Les documents de conception de programme prédisent rarement où la coordination va réellement se rompre. En pratique, une poignée de signaux récurrents apparaissent dans les programmes de santé bien avant qu’une revue formelle ne signale un problème.

1. Les équipes de terrain rapportent le même blocage opérationnel en des termes différents

Lorsque le personnel décrit indépendamment la même contrainte sous-jacente — un retard d’approvisionnement, un goulot d’étranglement dans les références, une validation trop lente — avec des mots différents, cela signifie généralement que le problème n’a jamais été nommé ni pris en charge au niveau de la coordination.

2. Les réunions produisent des décisions qui ne changent rien la semaine suivante

Une structure de coordination qui génère des comptes rendus mais aucun changement opérationnel visible est un symptôme, pas une solution. Cela signifie généralement que les personnes présentes ne peuvent pas agir sur ce qui est décidé, ou que les décisions n’atteignent pas celles qui le peuvent.

3. Les indicateurs de qualité des soins et les indicateurs opérationnels racontent des histoires différentes

Lorsque les données cliniques semblent stables alors que le personnel de première ligne décrit une pression croissante, le décalage est presque toujours opérationnel — pénuries de personnel, ruptures d’approvisionnement ou retards de référence qui n’apparaissent pas encore dans les chiffres cliniques, mais qui finiront par le faire.
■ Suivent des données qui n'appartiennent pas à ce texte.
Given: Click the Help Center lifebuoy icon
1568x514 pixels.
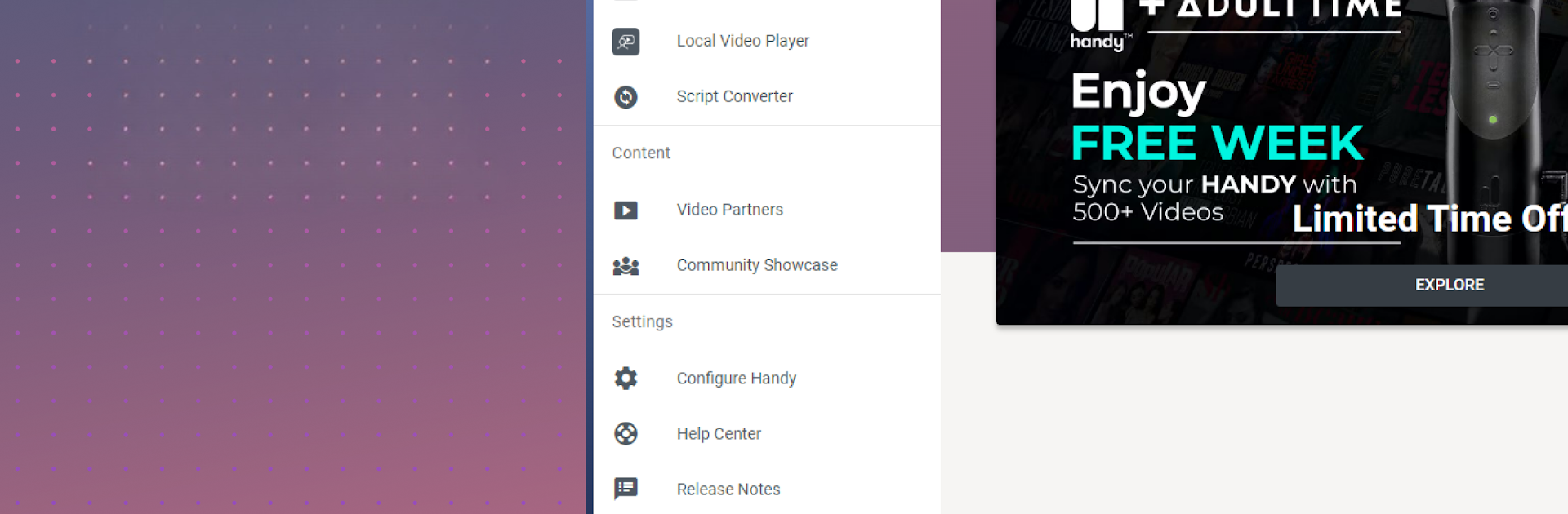Looking at the screenshot, I should coord(626,434).
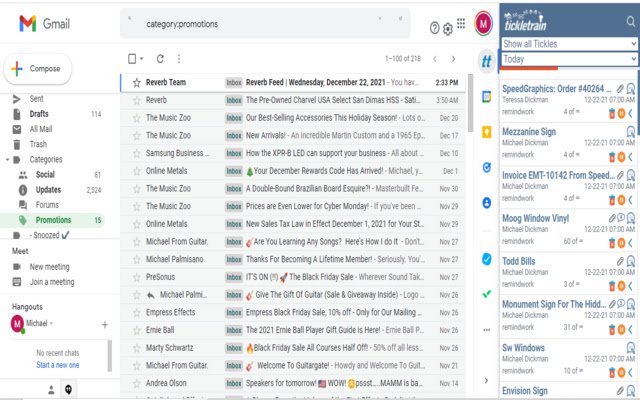Select the Social category
The height and width of the screenshot is (400, 640).
pos(45,174)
4. L’escalade dépend de la disponibilité d’une personne en particulier

Si la résolution d’un problème transversal dépend de la possibilité de joindre une personne précise plutôt que de suivre un circuit défini, la coordination repose sur des relations plutôt que sur une structure — solide tant que cette personne est disponible, fragile dès qu’elle ne l’est plus.

5. Les nouveaux membres du personnel mettent des mois à comprendre comment les décisions se prennent réellement

Une structure de coordination qui ne peut pas être expliquée clairement à un nouveau membre de l’équipe dès sa première semaine est généralement informelle d’une manière qui crée un risque lors des passations, des pics d’activité ou du renouvellement du personnel.

Pourquoi cela compte avant une crise, et non pendant

Chacun de ces signaux est visible bien avant qu’une réponse épidémique, une coupe budgétaire ou un incident sécuritaire ne vienne tester si la coordination fonctionne réellement. La renforcer coûte bien moins cher — en temps, en argent et en résultats pour les patients — lorsque c’est une démarche délibérée plutôt qu’une réponse d’urgence.